Japanese Color Woodblock Print

Story of The Soga Brothers

from the series Instructive Models of Lofty Ambition

by Inoue Yasuji, 1902

IHL Cat. #600

About This Print

This 1902 re-issued print from the series Intructive Models of Lofty Ambition pictures the young Soga Brothers (曾我兄弟) and their mother.  Five year old Juro points to five wild geese flying by to remind his younger brother Goro of their duty to avenge their murdered natural father while their mother peers fondly at them. 

The 1902 re-issued series of prints eliminated the brocade borders of the original series issued between 1885 and 1890.

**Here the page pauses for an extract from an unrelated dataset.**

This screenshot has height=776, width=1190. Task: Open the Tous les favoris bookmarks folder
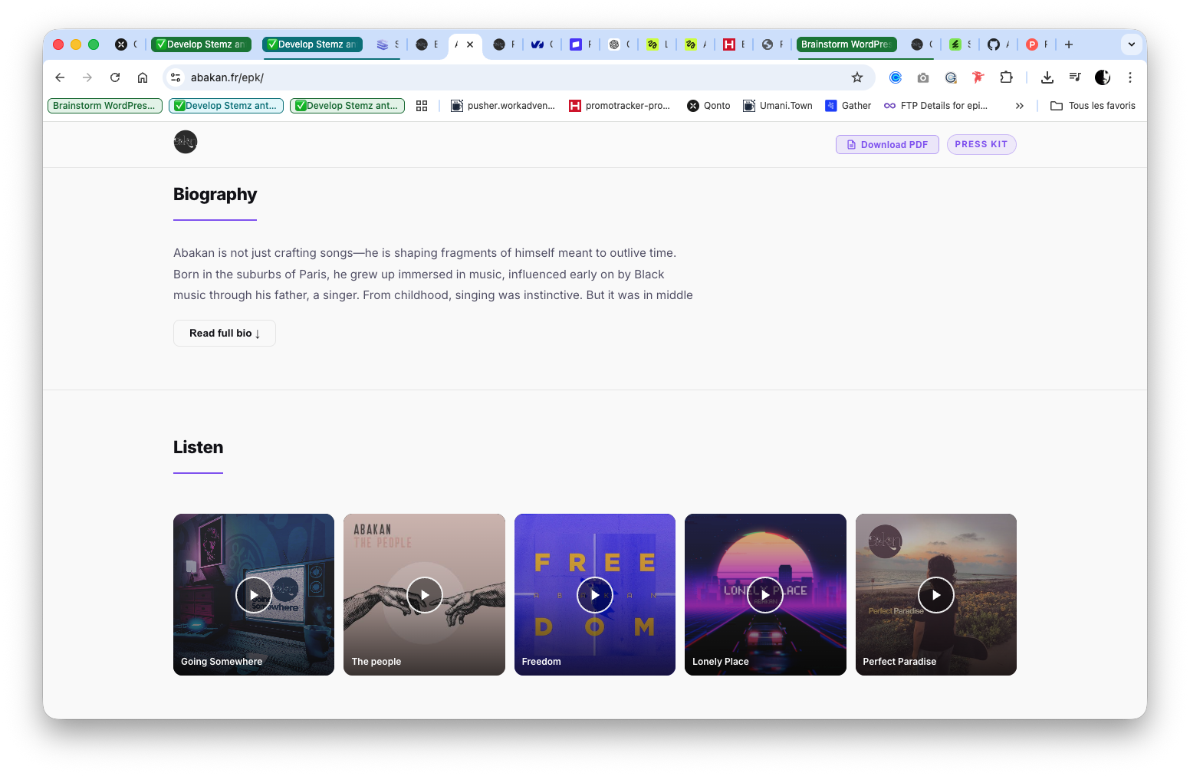pos(1093,106)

This 1902 release re-used the blocks from the April 1889 edition of the print, rather than the earlier blocks for the edition published on October 26, 1885.  For more information on the various editions see the section "Changed Blocks" for the print The Soga Brothers from the series Instructive Models of Lofty Ambition

The Story of the Soga Brothers

In 12th century Japan, Kudo Suketsune 工藤祐経 murders Kawazu-Saburo, the father of two young boys, 5 year old Ichiman-maru 一万丸 and 3 year old Hako-o-maru 箱王丸, over an inheritance.  Their mother, Mango, tells the boys to avenge his death when they grow up.   When their mother remarries a kindly man named Soga, they take his name becoming Soga-Juro-Sukenari and Soga-Goro-Tokimune, but they do not forget their duty.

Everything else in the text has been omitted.